Welche Sofortmaßnahmen werden laut dem Text über die Jugendstrafanstalt Plötzensee verkündet, nachdem Ende August, Anfang September Druck ausgeübt wird?

DOKUMENT:
======

Wie so oft mussten wir aus den Medien erfahren, dass die Jugendstrafanstalt Plötzensee, ein Ort, der eigentlich der Erziehung junger Menschen dienen soll, zu einem Drogensumpf verkommen ist,

[Gelächter bei der Linksfraktion]

wo Handys, Döner und andere Dinge über die Mauer fliegen und ein Regime von Gewalt unter den Häftlingen herrscht. Das hat Jugendrichter und Staatsanwälte dazu veranlasst, medienöffentlich mitzuteilen, dass sie ernsthaft prüfen, ob sie Jugendliche überhaupt noch in diese Jugendstrafanstalt schicken können. Sie befürchten, dass diese mit mehr kriminellen Erfahrungen herauskommen, als sie hineingeschickt wurden.

Es ist schwierig, Frau von der Aue, eine ordentliche Chronologie zu erstellen, da Sie bisher jede Gelegenheit verpasst haben, einen Sachverhalt abzuliefern, der beständig ist und auf dessen Grundlage man eine belastbare Bewertung der Vorgänge ausführen kann. Aber nach dem, was Sie uns bisher kursorisch mitgeteilt haben, wissen wir, dass Sie im Frühjahr, wohl im März, erfahren haben, dass eine an das Gelände der Jugendstrafanstalt Plötzensee angrenzende Laubenkolonie zum Stützpunkt von Drogendealern verkommen ist, von dem aus diese in schöner Regelmäßigkeit Drogen in die Jugendstrafanstalt befördern. Dass auch Waffen und andere gefährliche Gegenstände dabei waren, wissen Sie nicht, können Sie nicht ausschließen.

Und nun nimmt eine unglaubliche Posse ihren Lauf. Ihr Amtsschimmel, Frau von der Aue, wiehert verzagt. Man handelt sofort – das sagen nur Sie –, indem man Fenstergitter bestellen will. Das dauert dann etliche Monate. Vor Ort, in der Jugendstrafanstalt Plötzensee, passiert nichts. Der Drogen- und Handyhandel nimmt ungebremst seinen Lauf. Angesichts dieser Tatsache ist es im höchsten Maße lächerlich, wenn Sie sagen, Sie hätten sofort gehandelt.

[Beifall bei der CDU und der FDP]

Erst als Ende August, Anfang September die Öffentlichkeit durch Medienberichterstattungen in Sorge gerät und Druck auf Sie ausgeübt wird, nehmen Sie Kontakt zum Innensenator und zur Berliner Polizei auf, um etwas zu unternehmen. Sie verkünden dann Sofortmaßnahmen: Streifengänge der Polizei und Videoüberwachung. Warum Sie diese Maßnahmen nicht schon sechs Monate zuvor angeordnet haben, bleibt allein Ihr Geheimnis.

In diesem Zusammenhang stellt sich auch die Frage, welche Rolle der Innensenator und die Berliner Polizei in diesem Zusammenhang gespielt haben. Das ist aber nicht das Thema der heutigen Aktuellen Stunde. Insofern werfe ich nur die Frage in den Raum, warum die Polizei nicht von sich aus gehandelt hat. Man sollte davon ausgehen, dass eine Strafanstalt ein sicherheitsrelevanter Bereich ist. Es gab auch Anzeigen und Meldungen der besorgten Kleingärtner.

======

EXTRAHIERTE INFORMATIONEN:
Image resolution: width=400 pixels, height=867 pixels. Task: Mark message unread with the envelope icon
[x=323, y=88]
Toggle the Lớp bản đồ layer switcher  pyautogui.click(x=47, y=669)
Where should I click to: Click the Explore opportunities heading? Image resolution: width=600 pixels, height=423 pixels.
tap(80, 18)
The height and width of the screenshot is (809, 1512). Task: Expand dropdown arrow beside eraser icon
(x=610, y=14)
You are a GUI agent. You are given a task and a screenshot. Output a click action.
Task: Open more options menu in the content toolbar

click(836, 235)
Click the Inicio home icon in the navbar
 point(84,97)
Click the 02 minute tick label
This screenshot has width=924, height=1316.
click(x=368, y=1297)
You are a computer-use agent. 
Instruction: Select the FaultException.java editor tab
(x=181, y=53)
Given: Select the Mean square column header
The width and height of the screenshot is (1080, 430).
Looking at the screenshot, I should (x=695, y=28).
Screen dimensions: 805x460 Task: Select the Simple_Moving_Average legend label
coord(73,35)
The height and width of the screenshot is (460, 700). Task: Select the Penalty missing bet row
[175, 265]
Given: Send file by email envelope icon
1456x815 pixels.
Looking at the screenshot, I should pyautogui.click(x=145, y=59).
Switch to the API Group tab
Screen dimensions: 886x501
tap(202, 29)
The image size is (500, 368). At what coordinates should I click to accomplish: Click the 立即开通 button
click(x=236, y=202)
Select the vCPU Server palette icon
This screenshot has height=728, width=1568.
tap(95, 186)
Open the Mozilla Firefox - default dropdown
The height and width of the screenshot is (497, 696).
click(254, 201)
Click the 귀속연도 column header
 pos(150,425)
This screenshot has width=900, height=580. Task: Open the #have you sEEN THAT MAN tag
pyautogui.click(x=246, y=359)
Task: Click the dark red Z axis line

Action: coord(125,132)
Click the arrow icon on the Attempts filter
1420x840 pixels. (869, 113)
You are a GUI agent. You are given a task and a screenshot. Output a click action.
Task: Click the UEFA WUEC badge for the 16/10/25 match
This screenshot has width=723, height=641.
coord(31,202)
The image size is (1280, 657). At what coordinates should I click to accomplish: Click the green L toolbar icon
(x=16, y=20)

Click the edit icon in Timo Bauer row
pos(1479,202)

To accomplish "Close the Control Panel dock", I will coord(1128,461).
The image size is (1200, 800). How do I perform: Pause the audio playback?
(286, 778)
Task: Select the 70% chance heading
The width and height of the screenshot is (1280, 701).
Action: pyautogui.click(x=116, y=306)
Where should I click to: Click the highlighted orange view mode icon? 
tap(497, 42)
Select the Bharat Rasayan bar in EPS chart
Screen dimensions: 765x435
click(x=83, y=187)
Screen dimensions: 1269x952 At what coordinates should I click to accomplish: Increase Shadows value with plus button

======

ANTWORT ZUR AUFGABE:
Streifengänge der Polizei und Videoüberwachung.